Indeed, as Prof. Akhil Reed Amar of Yale Law School explains it to me, that is where thinking about the Constitution really gets interesting. “We have to interpretively decide what supersedes what,” he says. “The Constitution is a thread. Nothing is ever erased and nothing can be omitted. Nothing tells us specifically what it repeals.” When you see versions of the Constitution that attempt to identify which sections have been modified by subsequent amendments, he says, those modifications reflect the editor’s thoughts—not a legal consensus about what the Constitution says today.

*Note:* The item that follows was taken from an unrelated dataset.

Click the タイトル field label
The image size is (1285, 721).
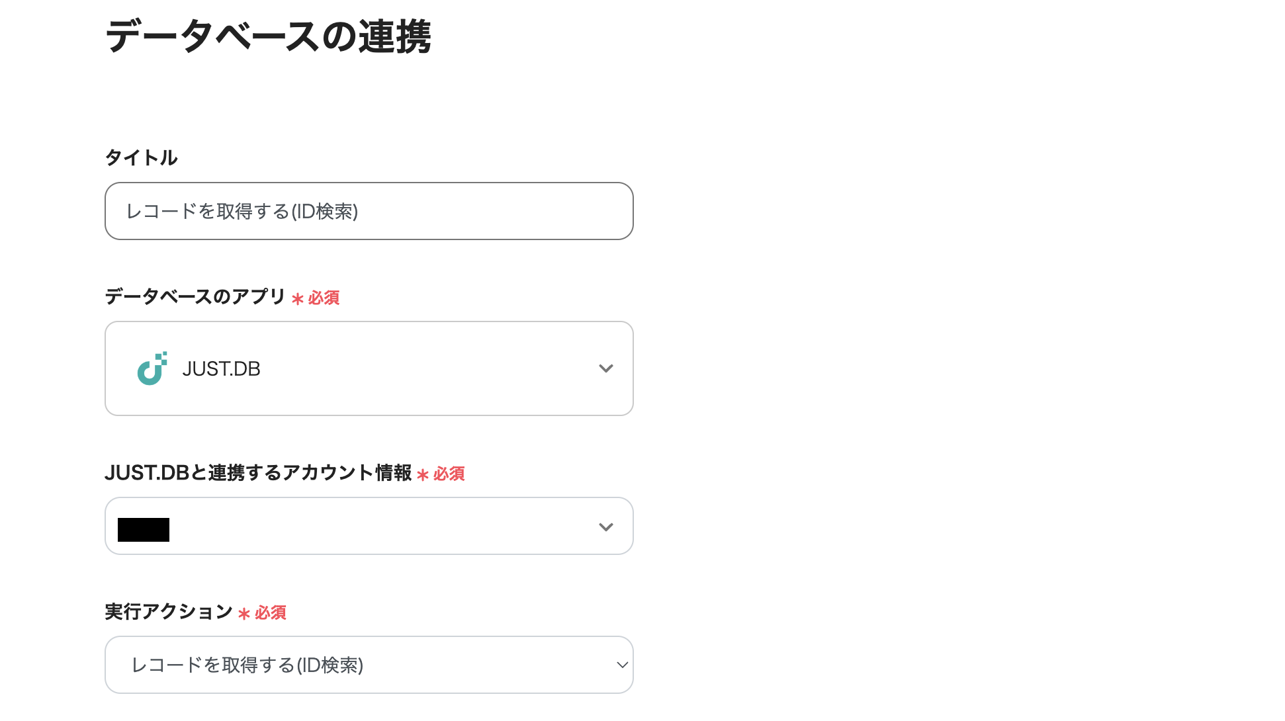click(140, 157)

There is only one official, canonical version of the Constitution—and most of the folks who read today, Republicans and Democrats alike, have a copy in their offices, if not their breast pockets. The suggestion that there is some other, agreed-upon, document, whose “portions [were] superseded by amendment” is simply untrue. As CBS News Capitol Hill Correspondent Bob Fuss pointed out, the “redacted” version as read this morning had no coherent logic. They skipped over the three-fifths compromise but included the constitutional clause referring to the preservation of voting rights only for males over the age of 21—a provision superseded by the 26th Amendment. They skipped the 18th Amendment (Prohibition) then read the 21st (repealing Prohibition). Andrea Stone at AOL News picked up on the fact that they “read 14 words from Article I, Section 9 about taxation. Under a strict reading of the ground rules, though, it likely should have been excised because of the later passage of the 16th Amendment that legalized the federal income tax.”

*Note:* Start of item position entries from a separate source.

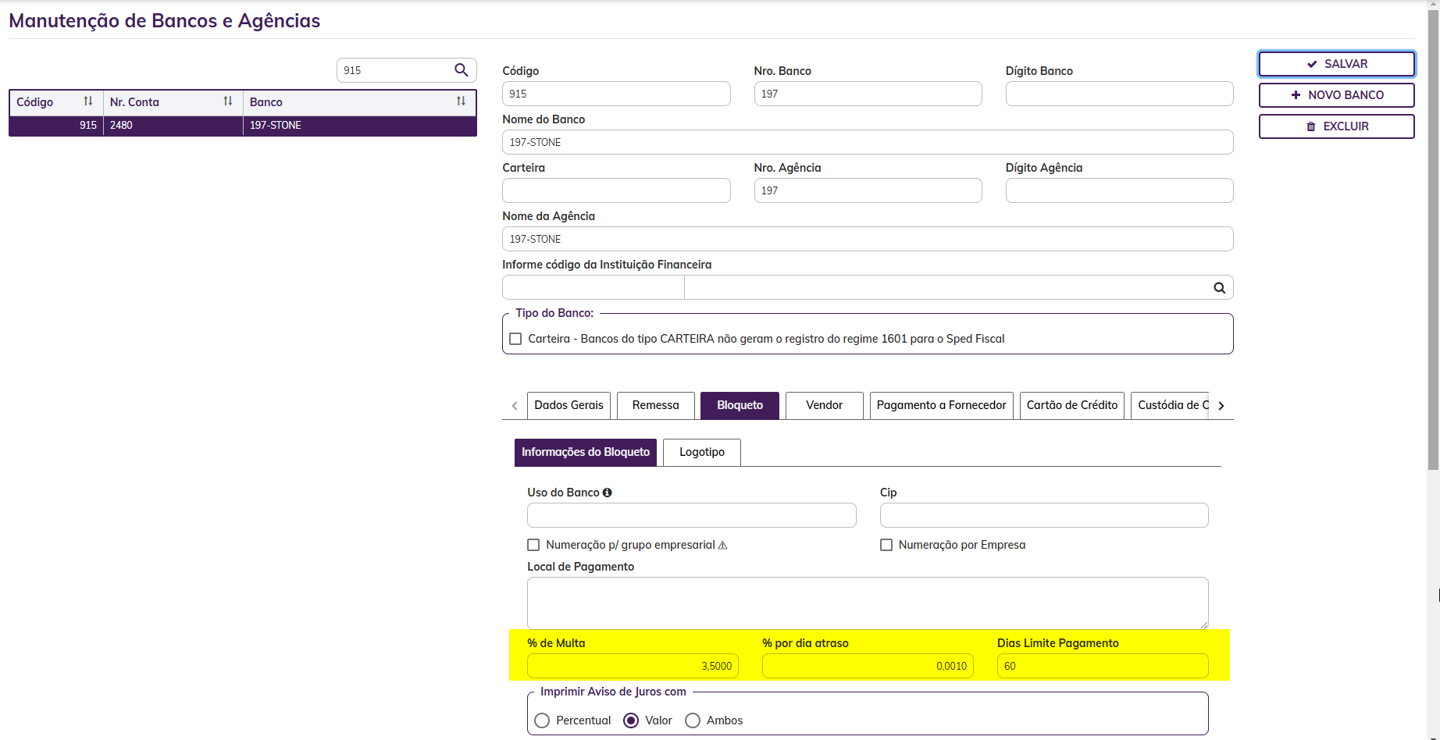This screenshot has height=740, width=1440.
Task: Sort the table by Banco column
Action: 461,101
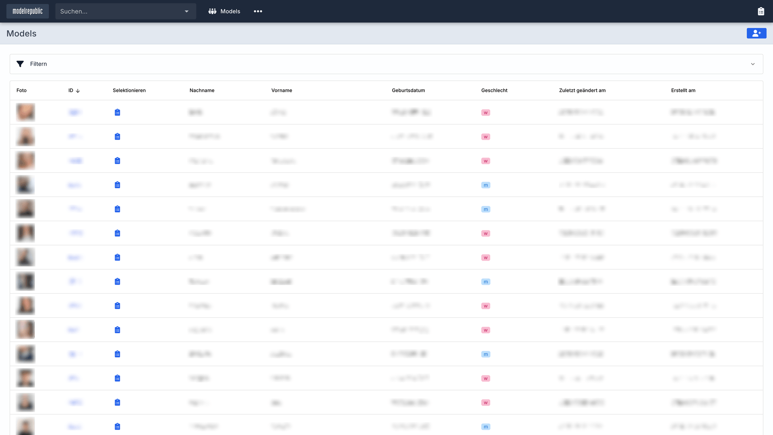773x435 pixels.
Task: Select the first row's clipboard icon
Action: coord(117,112)
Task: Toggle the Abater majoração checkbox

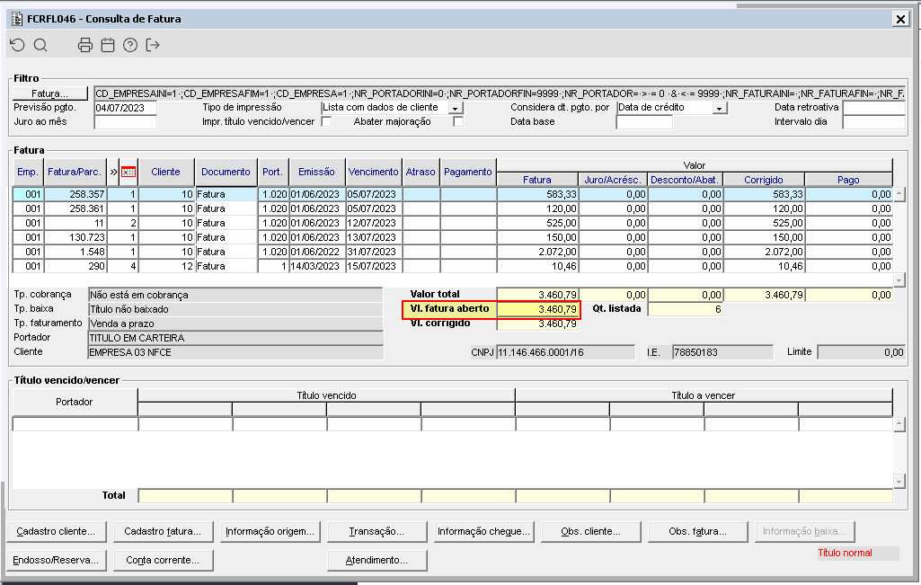Action: (x=458, y=122)
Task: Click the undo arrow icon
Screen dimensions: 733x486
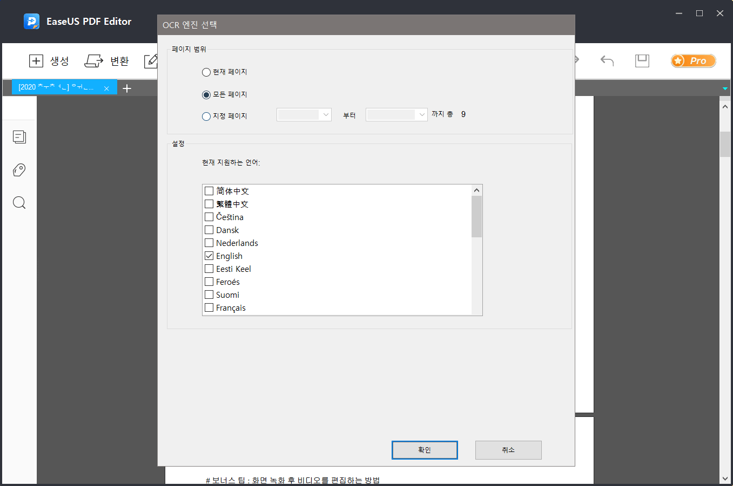Action: pyautogui.click(x=607, y=61)
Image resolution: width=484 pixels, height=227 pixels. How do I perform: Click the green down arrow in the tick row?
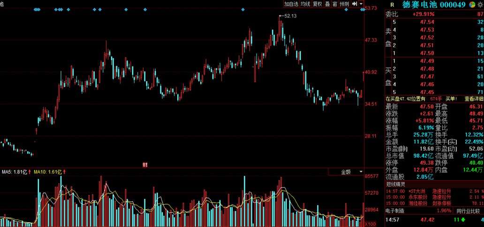coord(463,219)
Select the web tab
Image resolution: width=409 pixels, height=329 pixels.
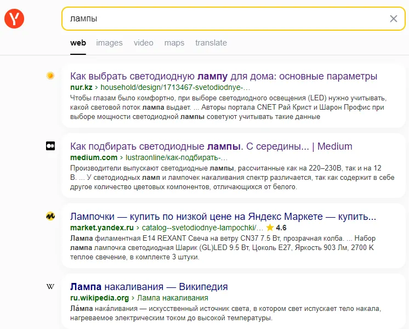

In other words, in addition to taking it upon themselves to whitewash past constitutional errors, House Republicans today compounded the sin by inventing a choose-your-own-ending document they tried to pass off as official.

Even those parts of the Constitution that are superseded by amendments are still the Constitution, and they are still there for a reason. When the states (with a handful of exceptions) amend their constitutions, they delete and rewrite them. When we amend a statute we delete it and start again. The U.S. Constitution is never “rewritten” though. It is amended. In his wonderful book The Invisible Constitution, Prof. Laurence Tribe explains why the Constitution is written “only in a forward-moving manner that never backspaces to erase a word that went before.” To this day, Tribe notes, the document still contains the language about the three-fifths compromise. Why do we preserve the language of the Constitution, even after we’ve amended or repealed it? “By keeping even textually superseded language (like that of the 18th Amendment) intact and fully visible in each circulated copy of official text, we undermine efforts to sanitize or otherwise rewrite our troubled history as those in power throughout the world are wont to do with theirs.”

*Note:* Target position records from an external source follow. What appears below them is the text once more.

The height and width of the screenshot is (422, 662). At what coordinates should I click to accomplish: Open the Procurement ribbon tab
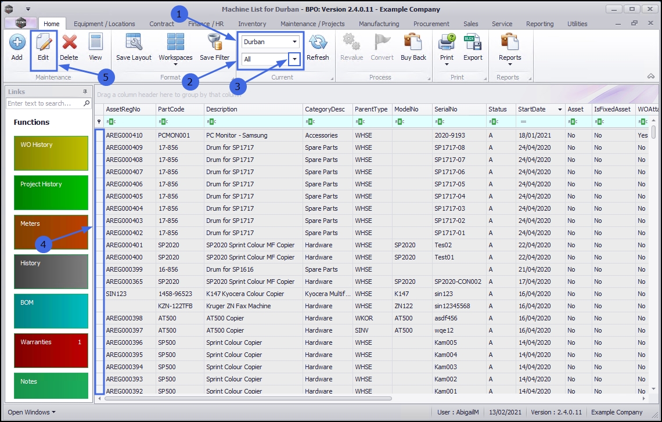click(x=431, y=24)

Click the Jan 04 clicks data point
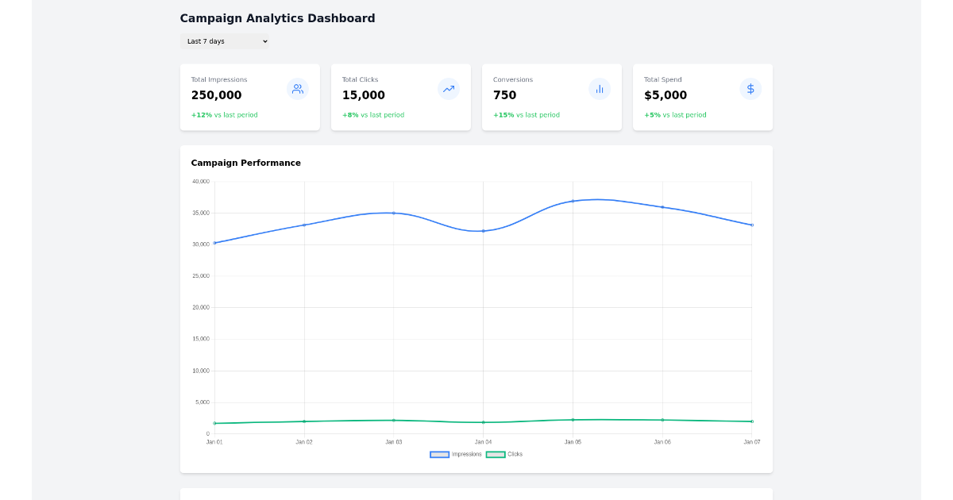483,423
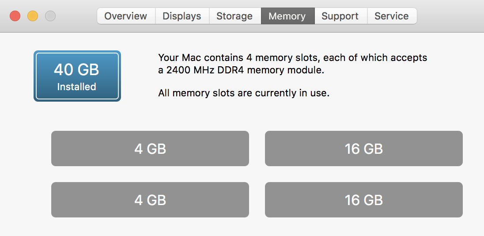Select the lower 16 GB memory slot
Screen dimensions: 484x236
[x=364, y=200]
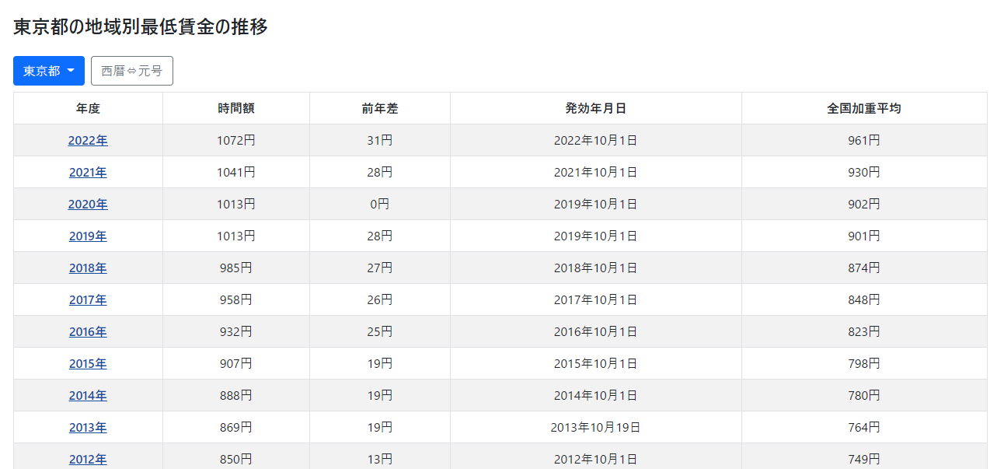Open the 東京都 prefecture dropdown
Viewport: 1004px width, 469px height.
pos(48,71)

Tribe likens this to the lines in Omar Khayyam’s The Rubaiyat: “The moving finger writes and having writ, moves on. Not all your piety nor wit shall lure it back to cancel half a line, nor all your tears wipe out a word of it.”

It’s not merely that the instrument isn’t sacred and wasn’t ever meant to be. It’s that the document is all the more majestic for showing its work. The signatories put their names to the instrument as written, not the bowdlerized version read aloud today. For Republicans who want to restore this country to the sanctity of the Constitution as written, and to show reverence for the men who wrote it, today’s exercise in putting forward an official “new and improved!”version was a truly baffling first step.